Mas o que deve julgar a razão? Seria Deus? Mesmo que não seja, seria algo que a
própria razão está sujeita. Ora, acima da razão está a verdade, que julga e modera a razão.
Mas, assim como as minhas percepções são tão somente minhas, e os objetivos que
ela persegue são comuns a todos, será que da razão poder-se-á dizer que há certos objetos
que são comuns a todas as razões particulares?
Os objetos da matemática! Estes são comuns a todas as razões e tal concordância
não deve originar-se nos sentidos: os objetos matemáticos transcendem os sentidos e são
portanto, eternos!
Ora, só procuramos aquilo que de certo modo já conhecemos: se procuramos a
sabedoria (e todos os homens, filósofos ou não a procuram) é porque, de algum modo já
trazemos impressa na mente a idéia da sabedoria, pois, como é possível que todos os
homens buscassem a sabedoria, se ela já não estivesse, previamente presente em seus
espíritos?
Portanto, há certas verdades que são transubjetivas, isto é, encontram-se em todos
os homens, e que são em si imutáveis.
Ora, sabemos que aquilo que julga é superior ao julgado. Essas verdades, comuns a
todos os homens, devem elas julgar ou serem julgadas por nós?
É certo que julgamos em dependência dessas normas interiores: não nos cabe decidir
se 7+3=10 ou se o eterno deve ser preferível ao temporal: isto nos é imposto pela evidência.

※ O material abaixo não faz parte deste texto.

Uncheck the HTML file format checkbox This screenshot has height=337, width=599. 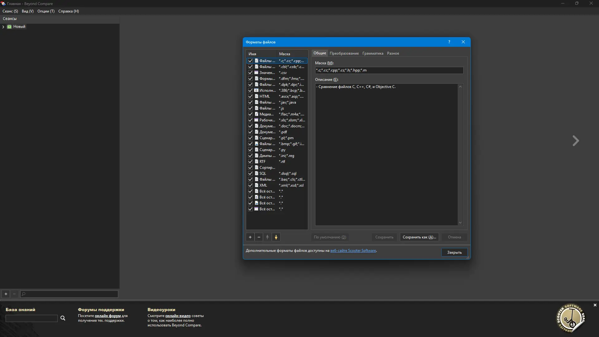(x=250, y=96)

Portanto, a razão depara na consciência com algo que lhe é superior, algo que é
absoluto, eterno e imutável; se isto é a verdade última ou não, não importa: o que importa é
que esta realidade última presente à consciência, é que a julga e a domina, é o mais alto que
podemos ir e o mais próximo de uma idéia de Deus.

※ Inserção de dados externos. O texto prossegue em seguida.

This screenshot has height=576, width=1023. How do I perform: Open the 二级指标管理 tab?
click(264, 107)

Agostinho nos torna presente não tanto uma argumentação lógica, mas a certeza de
um dado interior.
A “prova” de Agostinho responde mais ao “o que é Deus” Deus é (a fonte) da
verdade e da sabedoria, pois estás transcendem a razão.
A Doutrina da Iluminação
A teoria do conhecimento agostiniana praticamente coincide com a prova da
existência de Deus.
O conhecimento sensível
29
Há uma clara distinção entre o objeto sensível e o conhecimento que temos dele a
sensação já é algo de natureza espiritual; todo objeto sensível por sua vez é algo corporal.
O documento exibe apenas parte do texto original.